Figure 3.18: Pearson correlation between Sonar v3 and v4

The correlation value between v3 and v4 is 0.78, which means there is a strong positive correlation, which means that as v3 increases, v4 also increases. Since they are strongly correlated and since these are two input fields, we can drop one and retain another.

P-Value

When we want to know whether a feature is correlated with the output variable in the real world, it is not enough to calculate the correlation coefficient for the two variables in the dataset, as these might not be representative of the real world. We also need to account for things such as the size of our dataset and the probability of the variables being correlated in our dataset by chance.
※ ※ ※
• _Instructions to follow_: Pick up the passage on correlation and p-values after its last sentence and keep writing in the same vein.

• _Supplied data_:
※ ※ ※
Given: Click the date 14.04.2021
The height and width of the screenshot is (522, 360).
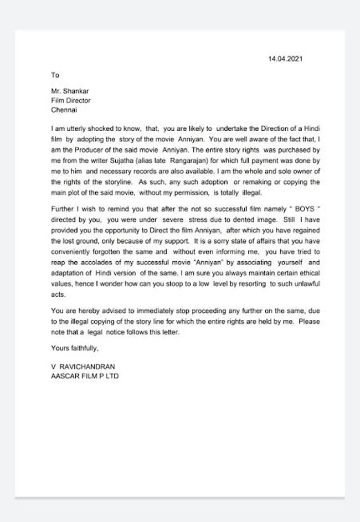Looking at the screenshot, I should coord(285,59).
※ ※ ※
• _Result_:
The p-value is the probability (0-1) that, given that the null hypothesis is true (that there is no correlation), we would see a correlation coefficient with the same magnitude as the one in our dataset, or higher, simply due to the random selection of observations from the target population (the real world). If the p-value is below a threshold, such as 0.05, we say that the correlation is significant. Note that significant does not mean important in this context. It instead means that we have strong evidence against the null hypothesis, meaning we can reasonably reject the null hypothesis. The p-value does not address the probability of the alternative hypothesis (that there is a correlation) directly, but by rejecting the null hypothesis, the alternative hypothesis becomes more viable. Importantly, a p-value greater than 0.05 does not mean that the two variables are not correlated in the real world, as we might just have too few datapoints to say so.

P-values are highly debated in many scientific fields. They are commonly misunderstood and misused, and it is recommended that you read up on them if you will be relying on them in your work.

It is possible for a feature to be useful in a model without being significantly correlated to the output variable. We therefore decide whether or not we should include it in the model based on whether it makes the model better at predicting the output variable in a test set. We will do this in the Recursive Feature Elimination section.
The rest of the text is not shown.